Build a Scorecard for Account Executives

Scorecard for Account Executives

Account Executives perform the important function of taking qualified leads and turning them into revenue for your company.  It’s really important to know which ones are performing at expectation levels, and which aren’t. Leaving a poor-performing AE in the role for a long time will have a massively negative impact on your revenue, profit margin and unit economics.

Here’s an example of a scorecard you can create for your AE’s that tracks how they’re performing in 4 key areas:  Efficiency, Velocity, Results and Pipeline. Using this scorecard, you can see if a rep is on track, and if not, where they need to improve.

Efficiency:  How well does this rep turn qualified leads into pipeline?

MQL conversion rate for account executive

Demo completion rate

  • Measures whether this AE is able to hold SQLs accountable for showing up to the demos that were booked.  It's important because you’re spending a lot of money to generate the leads that want to see a demo of your solution.

Demo or MQL to opp conversion

  • Measures how good of a job the AE is doing on demos, or how good they are at converting qualified leads.  If the Account Exec is doing a good job of describing your value prop, their conversion rate will be higher.  Keep in mind, you don’t want this conversion rate to be too high, because that might mean the AE is not qualifying out bad prospects.

Sales Velocity - how skilled is this rep at closing deals?

Sales velocity breakdown

Close Rate

  • Measures the number of opps each rep is winning, out of the total number they opened.  This tells you about both how good the rep is at qualifying their opps in advance of opening them, as well as how skilled they are at getting prospects across the finish line.

ASP

  • This is the average size of the deals the rep is closing.  Reps that really probe into use cases, mobilize a champion, and sell to the whole org will achieve higher ASPs than those that do just enough to get the deal over the goal-line.

Sales Cycle

  • Measures the average amount of time it takes a rep to close a deal.  This is frequently at odds with ASP, where bigger ASP deals tend to have longer sales cycles.  Reps that have quick sales cycles are efficient and are holding prospects accountable -- but it’s worth making sure they aren’t rushing things in a way that makes them close smaller deals

Sales Velocity

  • Sales Velocity is a great metric to use to assess the rep’s overall skill at closing deals, as it combines Close Rate, ASP and Sales Velocity.  It allows you to compare a rep with small ASP and quick Sales Cycle with one who has a large ASP and long Sales Cycle, to see who is more productive overall.

Results - is this rep meeting expectations?

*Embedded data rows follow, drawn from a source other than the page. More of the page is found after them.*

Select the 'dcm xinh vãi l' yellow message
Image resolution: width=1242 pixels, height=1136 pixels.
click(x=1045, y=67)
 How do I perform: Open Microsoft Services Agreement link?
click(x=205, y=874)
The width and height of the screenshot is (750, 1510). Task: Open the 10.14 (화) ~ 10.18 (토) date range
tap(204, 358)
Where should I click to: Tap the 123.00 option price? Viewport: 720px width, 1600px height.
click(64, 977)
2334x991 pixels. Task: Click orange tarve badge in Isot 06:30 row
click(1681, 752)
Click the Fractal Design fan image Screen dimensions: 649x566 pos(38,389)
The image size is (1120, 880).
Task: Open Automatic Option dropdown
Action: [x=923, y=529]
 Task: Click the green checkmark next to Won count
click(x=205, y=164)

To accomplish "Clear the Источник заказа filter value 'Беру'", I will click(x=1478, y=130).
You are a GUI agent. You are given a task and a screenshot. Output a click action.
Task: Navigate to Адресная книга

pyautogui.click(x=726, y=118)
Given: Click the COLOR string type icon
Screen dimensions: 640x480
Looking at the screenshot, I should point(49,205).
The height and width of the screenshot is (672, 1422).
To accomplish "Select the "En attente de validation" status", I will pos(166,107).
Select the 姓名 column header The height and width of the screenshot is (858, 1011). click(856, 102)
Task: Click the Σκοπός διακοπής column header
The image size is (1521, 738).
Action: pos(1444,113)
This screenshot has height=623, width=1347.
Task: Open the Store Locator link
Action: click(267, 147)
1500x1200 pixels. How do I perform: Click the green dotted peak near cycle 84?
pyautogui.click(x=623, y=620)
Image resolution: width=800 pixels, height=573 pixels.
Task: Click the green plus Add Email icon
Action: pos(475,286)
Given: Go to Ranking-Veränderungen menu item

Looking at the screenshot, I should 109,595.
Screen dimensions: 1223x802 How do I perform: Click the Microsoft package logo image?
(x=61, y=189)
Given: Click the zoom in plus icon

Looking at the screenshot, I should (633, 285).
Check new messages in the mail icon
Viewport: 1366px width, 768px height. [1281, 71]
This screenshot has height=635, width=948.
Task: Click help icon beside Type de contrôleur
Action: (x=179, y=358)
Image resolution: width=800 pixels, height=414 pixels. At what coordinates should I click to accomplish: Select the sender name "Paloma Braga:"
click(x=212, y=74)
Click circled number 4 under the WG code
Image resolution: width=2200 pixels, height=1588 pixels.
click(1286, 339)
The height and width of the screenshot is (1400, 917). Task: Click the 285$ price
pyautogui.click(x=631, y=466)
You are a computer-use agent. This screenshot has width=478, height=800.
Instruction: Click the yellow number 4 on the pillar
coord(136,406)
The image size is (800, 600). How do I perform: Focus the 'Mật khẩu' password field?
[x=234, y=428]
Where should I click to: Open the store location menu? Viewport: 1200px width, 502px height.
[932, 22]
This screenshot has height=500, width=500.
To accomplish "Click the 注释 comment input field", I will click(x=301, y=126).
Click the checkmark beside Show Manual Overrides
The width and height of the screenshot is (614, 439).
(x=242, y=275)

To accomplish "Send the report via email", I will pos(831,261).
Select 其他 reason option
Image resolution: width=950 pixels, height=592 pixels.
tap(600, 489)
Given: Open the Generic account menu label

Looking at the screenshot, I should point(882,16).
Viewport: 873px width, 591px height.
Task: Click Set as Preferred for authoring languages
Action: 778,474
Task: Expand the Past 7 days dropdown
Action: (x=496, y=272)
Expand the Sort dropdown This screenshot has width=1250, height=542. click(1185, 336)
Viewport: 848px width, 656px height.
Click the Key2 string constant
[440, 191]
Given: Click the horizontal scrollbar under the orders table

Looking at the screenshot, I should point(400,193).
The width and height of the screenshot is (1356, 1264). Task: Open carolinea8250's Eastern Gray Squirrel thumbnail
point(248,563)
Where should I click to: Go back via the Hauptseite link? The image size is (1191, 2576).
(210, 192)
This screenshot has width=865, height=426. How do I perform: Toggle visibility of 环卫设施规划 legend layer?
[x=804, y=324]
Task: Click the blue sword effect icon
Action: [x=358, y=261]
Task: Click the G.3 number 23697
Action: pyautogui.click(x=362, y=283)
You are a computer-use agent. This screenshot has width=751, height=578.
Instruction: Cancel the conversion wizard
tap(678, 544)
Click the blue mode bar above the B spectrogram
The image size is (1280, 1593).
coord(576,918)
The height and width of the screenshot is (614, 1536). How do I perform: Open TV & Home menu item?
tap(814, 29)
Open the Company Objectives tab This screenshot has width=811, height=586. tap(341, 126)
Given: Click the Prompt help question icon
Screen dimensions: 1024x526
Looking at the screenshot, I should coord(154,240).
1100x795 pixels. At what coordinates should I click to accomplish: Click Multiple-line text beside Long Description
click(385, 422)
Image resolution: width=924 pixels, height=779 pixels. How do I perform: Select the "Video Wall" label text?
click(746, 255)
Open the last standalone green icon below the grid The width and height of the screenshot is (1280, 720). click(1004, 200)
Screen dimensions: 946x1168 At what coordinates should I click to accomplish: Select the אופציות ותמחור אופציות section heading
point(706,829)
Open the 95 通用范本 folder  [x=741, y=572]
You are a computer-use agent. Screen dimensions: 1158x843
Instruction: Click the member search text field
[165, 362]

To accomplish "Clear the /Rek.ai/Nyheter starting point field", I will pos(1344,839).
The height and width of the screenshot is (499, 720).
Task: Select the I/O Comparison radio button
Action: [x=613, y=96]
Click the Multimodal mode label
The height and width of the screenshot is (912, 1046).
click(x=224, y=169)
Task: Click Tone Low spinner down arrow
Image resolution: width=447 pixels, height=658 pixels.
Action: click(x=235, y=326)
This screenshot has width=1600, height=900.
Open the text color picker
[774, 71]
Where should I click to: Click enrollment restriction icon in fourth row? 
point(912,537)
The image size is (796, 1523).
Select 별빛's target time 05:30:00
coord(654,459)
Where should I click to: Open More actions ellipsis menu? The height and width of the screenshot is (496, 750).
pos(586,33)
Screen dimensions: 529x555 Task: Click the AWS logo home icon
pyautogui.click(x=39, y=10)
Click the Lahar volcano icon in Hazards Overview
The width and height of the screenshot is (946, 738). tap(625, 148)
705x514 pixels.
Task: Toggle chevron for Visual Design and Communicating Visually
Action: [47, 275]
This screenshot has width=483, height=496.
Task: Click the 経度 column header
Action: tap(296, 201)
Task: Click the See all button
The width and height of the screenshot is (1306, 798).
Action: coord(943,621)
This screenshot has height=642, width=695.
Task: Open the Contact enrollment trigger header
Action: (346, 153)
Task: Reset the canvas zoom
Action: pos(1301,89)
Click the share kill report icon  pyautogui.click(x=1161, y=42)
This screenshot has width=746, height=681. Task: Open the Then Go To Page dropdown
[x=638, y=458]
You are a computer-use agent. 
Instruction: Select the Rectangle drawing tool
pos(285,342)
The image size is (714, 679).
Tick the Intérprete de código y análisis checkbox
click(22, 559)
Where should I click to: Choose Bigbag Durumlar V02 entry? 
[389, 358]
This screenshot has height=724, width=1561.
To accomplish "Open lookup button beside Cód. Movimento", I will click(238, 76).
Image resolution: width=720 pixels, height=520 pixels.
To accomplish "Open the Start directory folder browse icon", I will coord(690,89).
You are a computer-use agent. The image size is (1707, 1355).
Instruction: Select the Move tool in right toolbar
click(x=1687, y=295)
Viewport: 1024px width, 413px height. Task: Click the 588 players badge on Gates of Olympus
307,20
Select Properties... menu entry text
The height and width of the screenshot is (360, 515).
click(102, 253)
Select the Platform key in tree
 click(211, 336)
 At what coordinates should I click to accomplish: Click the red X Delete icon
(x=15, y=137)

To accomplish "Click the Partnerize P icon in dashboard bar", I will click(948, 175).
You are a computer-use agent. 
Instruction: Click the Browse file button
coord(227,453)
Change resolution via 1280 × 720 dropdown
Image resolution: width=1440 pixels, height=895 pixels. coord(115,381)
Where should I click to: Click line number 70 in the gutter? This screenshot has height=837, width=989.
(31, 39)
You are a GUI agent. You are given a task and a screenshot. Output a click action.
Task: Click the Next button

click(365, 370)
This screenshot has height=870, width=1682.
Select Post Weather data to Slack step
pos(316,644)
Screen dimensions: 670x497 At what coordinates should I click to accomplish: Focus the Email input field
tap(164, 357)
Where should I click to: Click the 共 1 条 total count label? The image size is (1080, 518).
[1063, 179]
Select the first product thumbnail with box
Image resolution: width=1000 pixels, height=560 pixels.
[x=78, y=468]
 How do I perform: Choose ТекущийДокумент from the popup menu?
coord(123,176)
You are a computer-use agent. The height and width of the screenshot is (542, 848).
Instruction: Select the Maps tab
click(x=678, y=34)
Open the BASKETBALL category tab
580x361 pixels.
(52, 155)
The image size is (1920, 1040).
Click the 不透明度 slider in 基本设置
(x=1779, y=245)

Quota attainment by sales rep

Bookings

  • This one is pretty straightforward and tracks the total sales this rep has made.

Quota Attainment

  • Measures the percentage of their quota that the rep hit.  It’s useful to look at Quota Attainment over time to see if a rep is consistent in their performance, or if they are up and down.  If they are up and down, then it typically means the rep spends one quarter generating pipeline and the next quarter closing it. That means you want to think about the process to see if you can make it easier on your AE’s to consistently generate pipeline and move it along.

Logos landed

  • For companies with a land and expand model, this one is critical.  In a land and expand model, a new logo is extremely valuable, as it unlocks a lot of potential future value.

Pipeline - will this rep succeed next month / quarter?

Pipeline coverage ratio

Opportunities created

  • Today’s opportunities are tomorrow’s customers, so make sure your reps are producing these consistently.

Pipeline created

  • Just like opportunity generation, pipeline has to be created consistently in order to stay in position to hit bookings targets.

Average value of pipeline created

  • Measures the size of the opps that a rep is creating.  Ideally, this average should match the rep’s ASP. If the average size of opps at creation matches the ASP, then that means the rep is doing a good job of closing opps consistently.  If they don’t match, then it means that either the rep’s opps are shrinking in size over time (they aren’t doing a good job of communicating your product’s value), or it means that the rep is only winning the big ones or the small ones.  Either way, it’s not efficient to open a lot of opps but only win some. The other opps could potentially be routed to somebody else.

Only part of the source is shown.